Yo tambien era de esos y me han acabado metiendo comisiones que luego tengo que pedir me retrocedan... cosa que hacen pero como paso de estar pidiendo, la semana pasada cancelé cuenta tras 10 años en el barclays y luego caixa.
Tambien motivado por que moví la nómina y recibos a la 123 de Santander y lacaixa tenía qye mantenerla con una transferencia mensual...
Al final atpc y adios.

Una cuenta zombi menos


----------



## klon (24 Abr 2017)

yo tengo la cuenta premium esa con tarjetas de crédito gratis 24 transferencias y no se que mas. La de debito no, pero me suelen condonar la comision.

Tengo algo en fondos con ellos, la atención es buena, pero son muy pesados intentando colocar cosas. Con lo que mas insisten es con las "carteras de fondos" y con los planes de pensiones, pero con no hacer mucho caso es suficiente....


----------



## Douglas MacArthur (25 Abr 2017)

Por motivos en contra de mi voluntad, yo también estoy forzoso en Caixabank (entre otras entidades).

Y sí, soy cliente Premium, ya que tengo al hipoteca con ellos. 0 comisiones y buena atención, no me quejo.
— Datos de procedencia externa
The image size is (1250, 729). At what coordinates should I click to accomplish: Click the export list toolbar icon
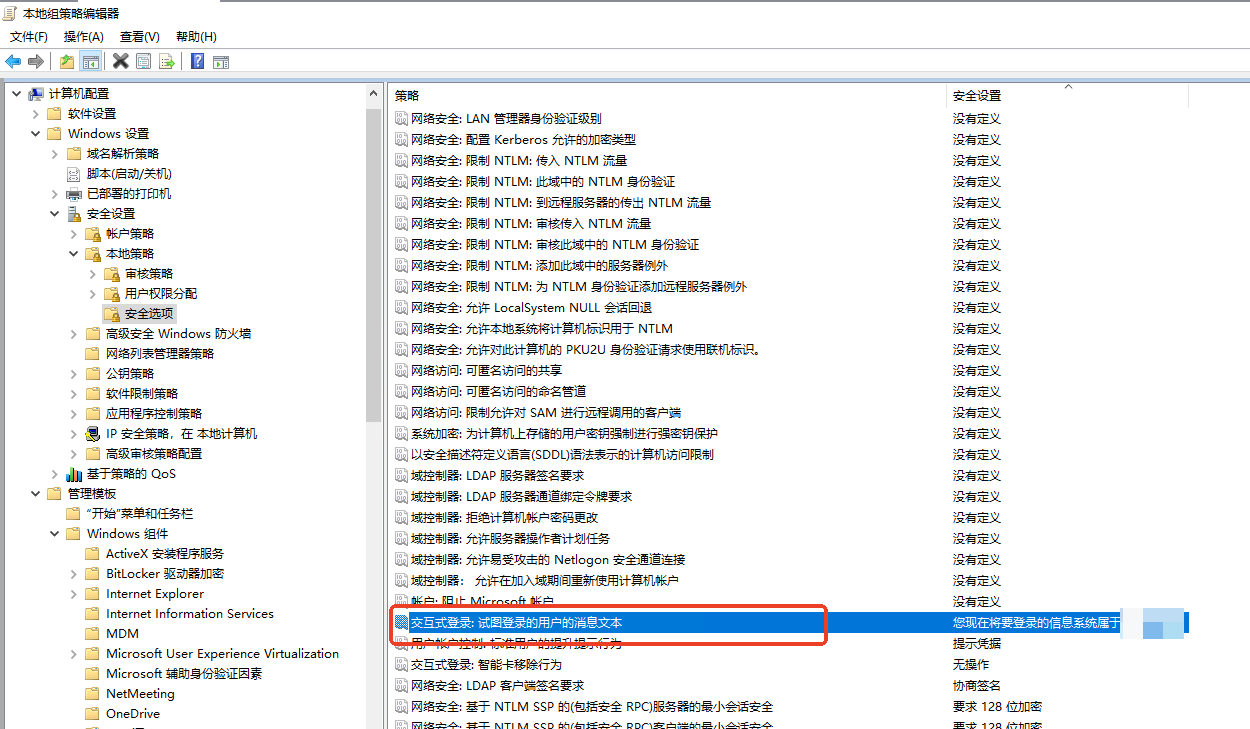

Pero lo mejor de todo es sin duda el hecho de tener sucursal al lado de casa, por si algún día tengo que prenderle fuego con todos ellos dentro ::


----------



## micamor (25 Abr 2017)

Gracias. Ya soy cliente de pleno derecho.
Me supongo que el truco es ir lo menos posible a la entidad. Hoy ya han intentado colocarme, un plan de pensiones, un PIA, uff, le he dicho, que me tengo que meditas mucho. Al margen de esto.

Bien, todo gratis. Mientras siga así, me supongo que no hay ninguno problema.
Las Visa oro llevan seguro de viajes incluido. Eso ya es un plus, y creo que no tienen comisión si sacas en el extranjero.

Sigo teniendo cuentas en:
ING, sabadell (cuenta expansión), activobank, BBVA (antes uno-e, ahora online sin comisiones), así que no me toquen mucho las narices que me voy.

Me he dado de baja en:
Santander, antes isantander, antes ibanesto (empecé con ibanesto). Uff, una odisea para darme de baja. A estos ya le he puesto las cruces.


----------



## klon (25 Abr 2017)

micamor dijo:


> Gracias. Ya soy cliente de pleno derecho.
> Me supongo que el truco es ir lo menos posible a la entidad. Hoy ya han intentado colocarme, un plan de pensiones, un PIA, uff, le he dicho, que me tengo que meditas mucho. Al margen de esto.
> 
> Bien, todo gratis. Mientras siga así, me supongo que no hay ninguno problema.
> Las Visa oro llevan seguro de viajes incluido. Eso ya es un plus, y creo que no tienen comisión si sacas en el extranjero.



Si son un poco pesados, Pero entiendo también que su trabajo es camelar.
Yo al decirle que cuando quisiera algo me aceriaria casi no me molestan.

Y si con las oro sacas en el extranjero sin comisiones. Yo las utilice en asia y sin problemas.


----------